"Fire is motion / Work is repetition / This is my document / We are all all we've done / We are all all we've done / We are all all we've done / We are all all defenses."

- Cap'N Jazz, "Oh Messy Life," Analphabetapolothology

Saturday, August 04, 2007

more thoughts on the 2008 Democratic campaign

in light of the provoking points my friend Brian brought up the other day, i'd like to append to my last post, in which i addressed what i think are important strategic concerns in regards to landing a Democrat in presidential office in 2008.*

You raise some good points Steph, but two things may make that moot.

1. Immigration is not going away and any gains made by the right are being negated by the Hispanic vote moving left.

2. Iraq is the key and will determine who is elected. The more American casualties and violence, the more likely a Democrat will be elected.

yes, you're right. Iraq is a key (tho i would argue, not "the" key), and it is certainly affecting the way they're campaigning. but Iraq aside (since the Dems will, in large part, present similar strategies for getting out of Iraq), the vote still boils down to a matter of "how much change can our country handle?"

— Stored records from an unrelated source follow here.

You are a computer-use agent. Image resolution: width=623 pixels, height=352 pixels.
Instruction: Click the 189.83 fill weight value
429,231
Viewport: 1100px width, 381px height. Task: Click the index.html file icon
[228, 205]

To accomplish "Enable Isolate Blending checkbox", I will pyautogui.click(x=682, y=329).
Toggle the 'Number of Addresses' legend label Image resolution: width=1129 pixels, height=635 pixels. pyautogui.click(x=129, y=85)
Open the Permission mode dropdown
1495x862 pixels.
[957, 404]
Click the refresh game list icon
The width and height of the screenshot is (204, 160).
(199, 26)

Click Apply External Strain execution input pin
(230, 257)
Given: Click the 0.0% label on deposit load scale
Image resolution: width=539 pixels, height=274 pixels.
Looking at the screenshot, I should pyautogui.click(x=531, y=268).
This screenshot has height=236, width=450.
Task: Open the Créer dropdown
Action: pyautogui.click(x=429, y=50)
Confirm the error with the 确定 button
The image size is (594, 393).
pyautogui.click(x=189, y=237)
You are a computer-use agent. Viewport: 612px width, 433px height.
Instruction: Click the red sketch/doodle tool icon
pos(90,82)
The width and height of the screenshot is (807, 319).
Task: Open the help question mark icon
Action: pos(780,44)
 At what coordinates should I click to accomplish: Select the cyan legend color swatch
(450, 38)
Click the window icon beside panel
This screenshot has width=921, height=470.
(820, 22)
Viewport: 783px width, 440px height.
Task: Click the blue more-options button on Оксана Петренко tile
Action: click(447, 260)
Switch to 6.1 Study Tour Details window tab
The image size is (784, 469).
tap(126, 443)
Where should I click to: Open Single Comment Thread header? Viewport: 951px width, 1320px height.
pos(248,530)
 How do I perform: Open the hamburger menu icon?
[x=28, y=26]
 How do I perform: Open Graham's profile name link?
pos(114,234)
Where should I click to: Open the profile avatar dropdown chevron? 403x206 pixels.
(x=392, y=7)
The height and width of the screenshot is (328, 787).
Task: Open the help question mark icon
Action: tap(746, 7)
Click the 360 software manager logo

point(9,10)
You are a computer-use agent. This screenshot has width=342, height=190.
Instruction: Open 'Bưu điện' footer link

now, for my generation, this is a momentous point in our lived history. most of us can probably barely remember a States without the ludicrous Bush regime. any change will seem huge to us. but to have our first minority president, that will be TREMENDOUS! (and i'm not saying unwelcome...) even for other generations, our first woman or Black president will be a huge turning point in our nation's history, and i'm not sure if that much change right now is something America is ready for.

again, i hope i'm wrong. but many analysts have been saying, like you, that Iraq is the key. and many, unfortunately, still have terrorism in the back of their minds. and in the word of one political analyst, are "looking for a president who can protect us."

i just hope that we don't go seeking that kind of protection in something "safe."


*let me remind you, readers, that i am in no way claiming any sort of authority on the subject of formal politics. as i have said before, i tend to stay out of it as much as possible, preferring grassroots community-organizing to the two-party system. heck, i'm not even a political science major (or minor!) so my opinion is merely that of an interested observer, and hopeful citizen of the United States.


Rae Jin Devine said...

I too prefer staying out of politics.

Something that bothers me is the issue of respect from other nations if we had a minority/female president. For example, how would negotiations between said president and many middle eastern countries be changed?

Brian said...

Thanks for think link Steph.

If we, the grassroots, don't demand a change, then we deserve what we get. There are so many issues out there and so many unhappy people throughout the political spectrum.

So far, there is no candidate who has offered an alternative to the current regime. There must be changes, some very painful, if we are to have a better future.